Fact tables have a grain — the level of detail at which measurements are stored. Misunderstanding grain (transaction-level vs aggregated) causes 5% of Gold layer bugs but has high impact (complete table rewrite required). This skill provides patterns to define and document grain during the design phase so that implementation is unambiguous.

Key Principle: The PRIMARY KEY you choose in the YAML schema reveals the grain. Get this right during design and the merge script writes itself.

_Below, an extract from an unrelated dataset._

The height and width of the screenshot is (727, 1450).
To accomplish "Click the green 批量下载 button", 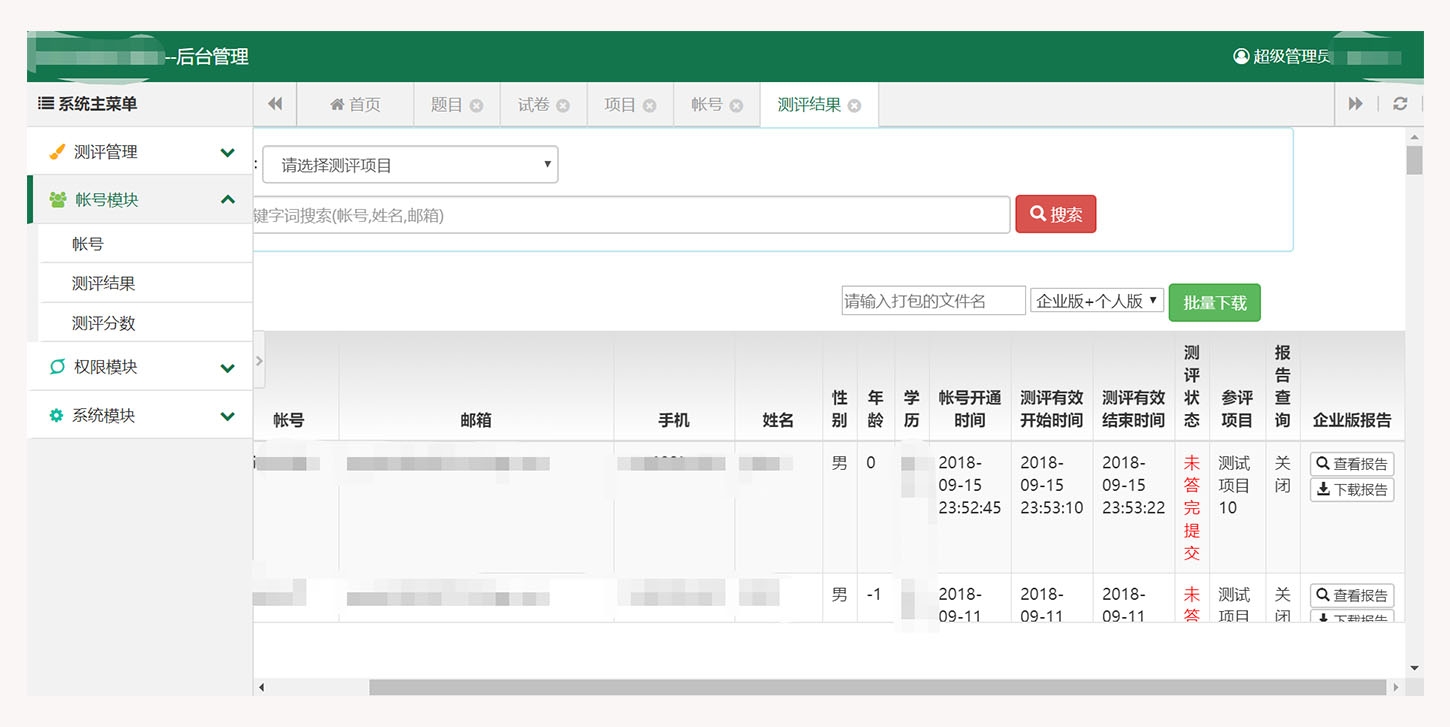I will click(1214, 302).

Companion skill: For runtime grain validation before MERGE, see pipeline-workers/04-grain-validation/SKILL.md.

When to Use This Skill

Designing fact table YAML schemas (choosing grain type)
Deciding between transaction, aggregated, or snapshot patterns
Documenting grain in YAML table_properties and column comments
Applying the PK-grain decision tree to determine aggregation needs
Reviewing fact table designs for grain ambiguity

Understanding Fact Table Grain

Grain Definition

Grain: The combination of dimensions that uniquely identifies one measurement row.

Grain Examples

Grain	Description	Primary Key	Row Represents
Transaction	One row per event	`transaction_id`	Individual sale
Daily Summary	One row per day-store-product	`date_key, store_key, product_key`	Daily totals
Hourly Aggregate	One row per hour-cluster	`date_key, hour_of_day, cluster_key`	Hourly metrics
Snapshot	One row per entity-date	`entity_key, snapshot_date_key`	Daily snapshot

Grain Type Decision Tree

PRIMARY KEY column count?
├─ 1 column
│  ├─ Ends with _id, _uid? → Transaction Grain
│  ├─ Is date_key? → Daily Snapshot Grain
│  └─ Otherwise → Unknown (manual review)
│
└─ Multiple columns (Composite PK)
   ├─ Contains date_key + dimension keys? → Aggregated Grain
   ├─ Contains entity_key + date_key? → Snapshot Grain
   └─ Otherwise → Composite (manual review)

Grain Type Descriptions

Transaction-Level Fact

When to Use:

One row per business event (sale, click, API call)
Primary Key: Single surrogate key (transaction_id, event_id, request_id)
Measures: Individual event metrics (amount, duration, count=1)

Key Characteristics:

✅ No .groupBy() or .agg() in merge script
✅ Single surrogate key as PRIMARY KEY
✅ Measures are direct pass-through (no SUM, AVG, COUNT)
✅ One source row → one target row

Aggregated Fact

When to Use:

Pre-aggregated summaries (daily sales, hourly usage)
Primary Key: Composite key of dimensions defining grain (date_key, store_key, product_key)
Measures: Aggregated metrics (total_revenue, avg_latency, request_count)

Key Characteristics:

✅ Uses .groupBy() on grain dimensions
✅ Uses .agg() with SUM, COUNT, AVG, MAX
✅ Composite PRIMARY KEY matches .groupBy() columns
✅ Multiple source rows → one target row per grain

Snapshot Fact

When to Use:

Point-in-time state (daily inventory levels, account balances)
Primary Key: Entity + date (entity_key, snapshot_date_key)
Measures: Current values at snapshot time (on_hand_quantity, balance_amount)

Key Characteristics:

✅ No aggregation (snapshots already at correct grain)
✅ May need deduplication (latest snapshot wins)
✅ Composite PK: entity keys + snapshot date
✅ Measures are point-in-time values (not SUMs)

YAML Grain Documentation

Common Mistake: Ambiguous YAML Grain

# ❌ BAD: Grain not explicitly documented
table_name: fact_model_serving_inference
primary_key:
  columns:
    - date_key
    - endpoint_key
    - model_key
# What grain is this? Daily aggregate? Hourly? Per request?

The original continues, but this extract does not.